England’s Kevin Pietersen is one player to come under the microscope after his dismissal in the second innings of the second Test at Old Trafford. He has strenuously denied the claim his bat was modified with Hot Sport not detecting the slightest of edges when Snicko suggested that there was.
It leaves the great sport of cricket in disarray. The game prides itself on proud, gentlemanly conduct and principles, so the last thing cricket needs in a high-profile Ashes series is controversy over its technology.
Much has also been made of the fact both teams have two reviews each per innings and whether the review system in place is for the good of the game. After all, with so many decisions causing such controversy, it merely undermines the authority of umpires, for whom the technology is supposed to help.
It is hard to not have sympathy for the umpires, who do an admirable job. And being human, they will make mistakes. Too often though, they are being left red faced as their decisions are overturned leading to experts and commentators to question their ability.
So what’s the answer? The DRS certainly adds an element of entertainment to the game, but it can’t be relied upon, certainly in the case of Hot Spot, until it is 100 per cent accurate. And what of the two reviews per team, which has caused controversy in its own right when the technology has shown a player to be out, only to remain at the crease because a team has used its two reviews?
Perhaps the time has come where the reviews are scrapped and the power lies in the hands of the umpire.

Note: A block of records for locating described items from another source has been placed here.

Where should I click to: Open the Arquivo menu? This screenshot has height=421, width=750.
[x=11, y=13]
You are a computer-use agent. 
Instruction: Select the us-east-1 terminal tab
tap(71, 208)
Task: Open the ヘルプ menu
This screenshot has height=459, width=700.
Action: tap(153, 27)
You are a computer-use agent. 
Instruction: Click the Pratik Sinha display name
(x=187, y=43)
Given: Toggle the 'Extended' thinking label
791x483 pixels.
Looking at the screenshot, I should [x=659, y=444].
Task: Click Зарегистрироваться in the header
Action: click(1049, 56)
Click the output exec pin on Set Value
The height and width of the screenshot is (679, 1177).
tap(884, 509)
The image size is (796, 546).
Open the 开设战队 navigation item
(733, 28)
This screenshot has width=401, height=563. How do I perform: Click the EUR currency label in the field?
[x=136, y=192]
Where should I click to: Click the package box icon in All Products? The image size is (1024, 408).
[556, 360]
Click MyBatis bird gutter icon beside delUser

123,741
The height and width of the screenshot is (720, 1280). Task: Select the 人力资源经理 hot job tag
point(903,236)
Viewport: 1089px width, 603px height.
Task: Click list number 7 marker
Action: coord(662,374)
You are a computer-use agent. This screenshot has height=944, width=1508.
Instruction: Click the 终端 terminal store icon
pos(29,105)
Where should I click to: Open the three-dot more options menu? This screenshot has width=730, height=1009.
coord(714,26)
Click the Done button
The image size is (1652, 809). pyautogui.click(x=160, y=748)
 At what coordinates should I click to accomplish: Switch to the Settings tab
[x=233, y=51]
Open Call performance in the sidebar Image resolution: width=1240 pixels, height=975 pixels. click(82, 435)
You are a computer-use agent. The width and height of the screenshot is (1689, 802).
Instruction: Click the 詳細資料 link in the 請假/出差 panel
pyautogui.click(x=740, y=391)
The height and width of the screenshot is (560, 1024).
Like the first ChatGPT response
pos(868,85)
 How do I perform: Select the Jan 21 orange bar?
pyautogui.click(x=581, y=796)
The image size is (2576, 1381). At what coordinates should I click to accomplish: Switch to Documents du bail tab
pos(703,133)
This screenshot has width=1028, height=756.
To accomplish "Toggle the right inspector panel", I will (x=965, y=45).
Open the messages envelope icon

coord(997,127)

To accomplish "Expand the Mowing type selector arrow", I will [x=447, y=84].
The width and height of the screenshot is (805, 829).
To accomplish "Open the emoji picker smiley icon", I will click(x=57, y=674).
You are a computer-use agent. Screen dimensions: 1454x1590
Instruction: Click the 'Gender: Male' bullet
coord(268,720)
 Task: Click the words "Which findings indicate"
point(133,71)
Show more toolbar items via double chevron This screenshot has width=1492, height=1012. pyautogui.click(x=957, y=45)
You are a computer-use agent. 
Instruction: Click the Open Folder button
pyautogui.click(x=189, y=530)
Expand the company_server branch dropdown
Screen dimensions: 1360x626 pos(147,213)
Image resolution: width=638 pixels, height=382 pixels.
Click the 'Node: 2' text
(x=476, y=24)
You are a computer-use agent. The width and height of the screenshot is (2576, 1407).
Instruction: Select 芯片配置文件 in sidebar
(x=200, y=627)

By that, I mean that if they have an element of doubt in their mind, it is down to their discretion to ask for advice from the third umpire and seek clarity.
Remember the old days of run-outs, where an umpire wasn’t helped by television replays and had to make a judgement based solely on what they saw? Times have changed and it is rare for an umpire to give a run-out today without seeking clarity, so why can’t they do that for other aspects of cricket?
Cricket is far advanced from other sports in implementing technology, but if the 2013 Ashes series has proved one thing, at a time where other sports are crying out of its introduction, it is that it is not necessarily to the benefit of the game. Sadly the 2013 series will be remembered not for the brilliance of a player or team, but for the controversy surrounding the much maligned DRS.